Art Butler, St Louis NL

Carnegie Playground 5th Ave.

Growing Sport Analytics

I have been thinking a great deal about transforming performance and leading ahead of the curve this year. By coincidence this year is ending with the screening of Moneyball.

I have been interested in particular in how secondary data can inform and support coaches and the coaching process.

One of the catalysts in my thinking has been Usama Fayyad. I heard Usama speak at a knowledge discovery in databases conference in Sydney in 2005. His 1996 paper From Data Mining to Knowledge Discovery in Databases co-written with Gregory Piatetsky-Shapiro and Padhraic Smyth was my first engagement with a domain of enquiry that has become a primary focus for me.

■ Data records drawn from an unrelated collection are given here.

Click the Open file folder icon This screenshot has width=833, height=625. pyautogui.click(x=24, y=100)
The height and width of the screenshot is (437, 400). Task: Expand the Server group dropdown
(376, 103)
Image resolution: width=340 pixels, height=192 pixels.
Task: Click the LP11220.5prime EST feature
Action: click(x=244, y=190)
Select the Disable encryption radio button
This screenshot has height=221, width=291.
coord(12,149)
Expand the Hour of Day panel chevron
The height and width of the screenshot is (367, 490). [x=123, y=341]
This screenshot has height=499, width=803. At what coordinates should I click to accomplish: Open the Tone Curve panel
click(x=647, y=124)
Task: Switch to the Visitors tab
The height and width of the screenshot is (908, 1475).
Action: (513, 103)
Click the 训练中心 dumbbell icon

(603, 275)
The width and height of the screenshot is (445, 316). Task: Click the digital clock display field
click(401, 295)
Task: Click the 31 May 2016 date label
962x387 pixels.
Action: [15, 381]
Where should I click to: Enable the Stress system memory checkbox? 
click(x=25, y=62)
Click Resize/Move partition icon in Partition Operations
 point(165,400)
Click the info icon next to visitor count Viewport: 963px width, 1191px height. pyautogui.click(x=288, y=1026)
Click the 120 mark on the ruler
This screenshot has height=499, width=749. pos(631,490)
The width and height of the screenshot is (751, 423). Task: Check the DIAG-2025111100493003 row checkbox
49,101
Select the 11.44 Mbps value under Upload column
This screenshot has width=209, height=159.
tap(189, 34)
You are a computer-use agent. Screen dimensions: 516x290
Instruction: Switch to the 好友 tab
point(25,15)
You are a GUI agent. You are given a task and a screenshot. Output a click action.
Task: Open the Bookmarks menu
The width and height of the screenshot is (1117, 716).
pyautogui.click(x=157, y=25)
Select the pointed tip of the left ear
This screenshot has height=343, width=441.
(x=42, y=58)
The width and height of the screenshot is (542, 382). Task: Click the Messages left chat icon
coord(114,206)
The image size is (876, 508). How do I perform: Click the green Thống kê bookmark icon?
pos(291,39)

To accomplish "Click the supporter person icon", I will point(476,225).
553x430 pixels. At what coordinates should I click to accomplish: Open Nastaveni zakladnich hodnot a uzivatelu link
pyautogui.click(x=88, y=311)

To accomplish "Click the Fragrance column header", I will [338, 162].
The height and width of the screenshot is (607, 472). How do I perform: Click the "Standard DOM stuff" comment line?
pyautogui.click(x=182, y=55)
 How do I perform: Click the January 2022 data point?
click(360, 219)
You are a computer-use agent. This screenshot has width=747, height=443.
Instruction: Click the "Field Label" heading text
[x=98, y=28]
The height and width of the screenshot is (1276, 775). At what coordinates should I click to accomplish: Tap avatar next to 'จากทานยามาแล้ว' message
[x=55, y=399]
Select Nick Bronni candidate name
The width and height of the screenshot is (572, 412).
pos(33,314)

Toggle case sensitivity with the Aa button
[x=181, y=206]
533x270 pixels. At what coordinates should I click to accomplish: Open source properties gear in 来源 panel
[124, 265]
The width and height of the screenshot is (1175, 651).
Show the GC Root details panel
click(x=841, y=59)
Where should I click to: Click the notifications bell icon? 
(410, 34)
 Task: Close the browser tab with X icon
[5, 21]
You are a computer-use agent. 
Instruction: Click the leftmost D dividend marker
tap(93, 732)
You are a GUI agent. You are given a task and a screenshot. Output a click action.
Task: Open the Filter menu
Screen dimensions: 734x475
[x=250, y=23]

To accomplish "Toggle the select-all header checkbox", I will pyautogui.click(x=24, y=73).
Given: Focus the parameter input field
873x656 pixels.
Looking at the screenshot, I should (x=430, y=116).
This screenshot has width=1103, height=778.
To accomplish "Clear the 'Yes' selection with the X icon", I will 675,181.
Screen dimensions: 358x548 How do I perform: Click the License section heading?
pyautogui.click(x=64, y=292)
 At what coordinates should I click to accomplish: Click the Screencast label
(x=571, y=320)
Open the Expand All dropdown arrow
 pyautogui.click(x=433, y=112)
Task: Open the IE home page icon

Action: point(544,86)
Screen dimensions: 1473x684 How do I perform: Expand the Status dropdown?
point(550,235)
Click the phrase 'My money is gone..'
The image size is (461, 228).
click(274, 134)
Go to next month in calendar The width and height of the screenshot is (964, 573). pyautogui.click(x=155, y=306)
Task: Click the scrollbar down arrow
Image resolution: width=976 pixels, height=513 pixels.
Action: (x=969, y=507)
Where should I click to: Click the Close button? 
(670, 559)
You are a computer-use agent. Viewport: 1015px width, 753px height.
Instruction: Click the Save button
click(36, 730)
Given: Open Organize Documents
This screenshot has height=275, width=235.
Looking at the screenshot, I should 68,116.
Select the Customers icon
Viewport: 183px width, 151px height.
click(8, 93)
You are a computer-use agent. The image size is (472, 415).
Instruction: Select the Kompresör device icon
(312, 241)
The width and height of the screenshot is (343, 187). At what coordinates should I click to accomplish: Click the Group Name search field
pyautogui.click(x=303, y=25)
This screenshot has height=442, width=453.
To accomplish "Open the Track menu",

In their 1996 paper the authors point out that:

Across a wide variety of fields, data are being collected and accumulated at a dramatic pace. There is an urgent need for a new generation of computational theo- ries and tools to assist humans in extracting useful information (knowledge) from the rapidly growing volumes of digital data. These theories and tools are the subject of the emerging field of knowledge discovery in databases (KDD).

I spent much of the 1980s and 90s collecting data about performance in rugby union and a number of other sports. All of these data were collected with hand notation systems. My interest then and now is the pattern of observable individual and team behaviour.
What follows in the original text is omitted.